In a growing area like this one, it’s pretty typical for performers to volunteer their services. They’re motivated by ambition and joy, not by profit. And when it comes to student actors, parents often must pay registration or other fees before their kids can appear in plays staged by local performing-arts programs.
At least a couple of Clark County’s nonprofit performing arts institutions have flipped that script by providing scholarships for young artists so they can further their education.
To power $500 scholarships for arts students as young as fifth grade, nonprofit organization Enspire Arts will host a gala benefit concert Saturday at Columbia Presbyterian Church in Vancouver. Admission is free, but Enspire Arts will gratefully accept donations.
Both professional and student performers will take the stage. Those talents include jazz pianist Clay Giberson of Portland (who grew up in rural Woodland, “both in the fields and at the piano,” according to his website); Latin jazz singer Jessie Marquez of Eugene, Ore.; baritone singer Zachary Lenox of Beaverton, Ore.; and members of the Vancouver Symphony Orchestra.
Arts Groups
More local arts organizations that award student scholarships:
Sarah Lightfoot launched Enspire in 2017. Last fall, it handed out its fifth round of annual scholarships. Enspire grants three $500 scholarships a year to support education in a chosen field of artistic study (music, visual arts, dance, drama, literature). Private instruction, workshops and summer study all qualify, with scholarship money paid directly to the instructor.
A condition of the scholarship is that recipients also serve as arts ambassadors by sharing their passion in some positive, meaningful and family-friendly way with the community. Recent examples of community projects undertaken by Enspire Arts Ambassadors include performances and presentations at schools and senior centers and after-school peer instruction or workshops in dance and music, Lightfoot said.
“These young people are doing amazing work in our community,” Lightfoot said.
Current students in fifth through 11th grade may apply. The next Art Ambassador Scholarship application cycle opens March 31, and the deadline is April 30, after which there’s an interview. Decisions are made by the Enspire board of directors based on artistic merit only.
Enspire also hosts after-school classes for kids, training sessions for teachers and the occasional community-arts evening for adults.
‘Murder’ for scholarships
A similar strategy is at work at Riverside Performing Arts and its ancillary nonprofit, Northwest Performing Arts Academy.
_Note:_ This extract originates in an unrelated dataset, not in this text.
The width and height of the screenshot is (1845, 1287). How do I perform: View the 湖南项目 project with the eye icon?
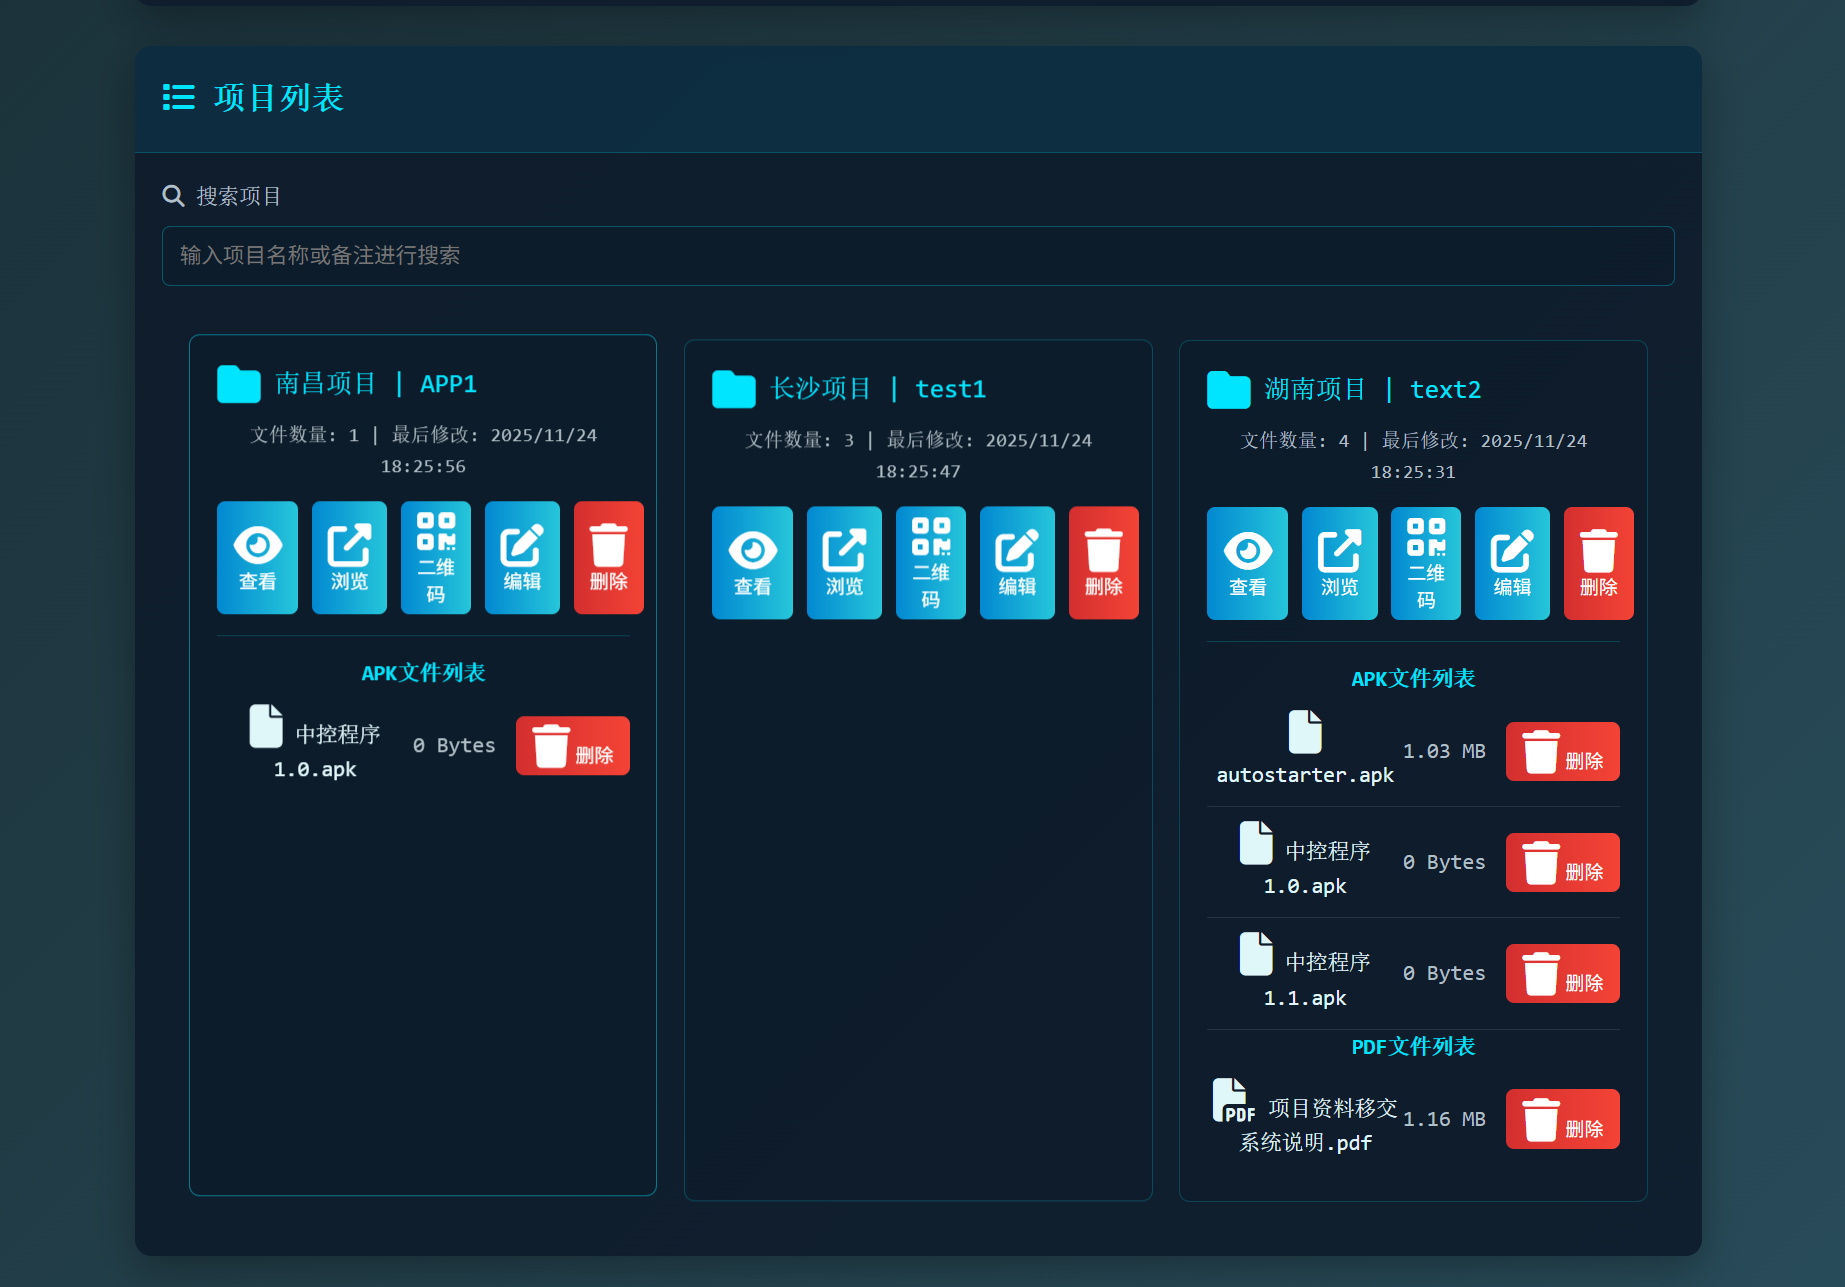click(1247, 563)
While Riverside is getting ready to stage a comic play-within-a-play whodunit called “The Murder Mystery at the Murder Mystery,” Northwest Performing Arts Academy has been raising funds to supply the 14 young actors in the cast $1,000 in scholarship money each.
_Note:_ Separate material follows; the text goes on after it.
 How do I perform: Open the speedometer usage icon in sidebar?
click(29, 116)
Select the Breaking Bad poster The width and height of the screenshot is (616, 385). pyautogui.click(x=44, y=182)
Those thespians are all ages 11 through 17, according to Scott Craig, co-founder of both organizations.
“All cast members will receive funds that are 100 percent for their continuing performing-arts education,” Craig said.
Riverside launched in 2017 and Northwest Performing Arts Academy in 2020, Craig said.
“With arts programs being cut left and right in our public schools,” he said, “we created an organization that offers arts education to families who otherwise were unable to afford an experience in the performing arts.”
In the 2021-’22 school year, Craig said, NWPAA raised and distributed $14,000 in scholarship money for qualified low-income students to cover tuition and fees at Riverside. In the 2022-’23 school year that number nearly doubled to $27,000.
“Funds were raised by private donations, fundraising and ticket sales,” he said.
But the sister organizations wanted to go beyond raising scholarships only for Riverside students, Craig said. Like the Enspire scholarship money, scholarship dollars raised in conjunction with “Murder Mystery at the Murder Mystery” can be used for future education of just about any kind.
“We held an open audition in September,” Craig said. “The cast was chosen based on their skill and experience, but they will all receive the same financial award. These funds can be used for college, trade school or classes anywhere. We are working with each family to determine how the funds will be distributed.”
Craig said he intends “Murder Mystery at the Murder Mystery” to be the first of many productions in which the cast will either receive scholarship dollars or get paid for their work.
Compensating youth for their work encourages them to take it seriously, Craig said.
“We want to give these kids a professional experience as well as money for further education,” he said. “This is a chance for kids to earn their own money, for their own continued education, by doing something they love.”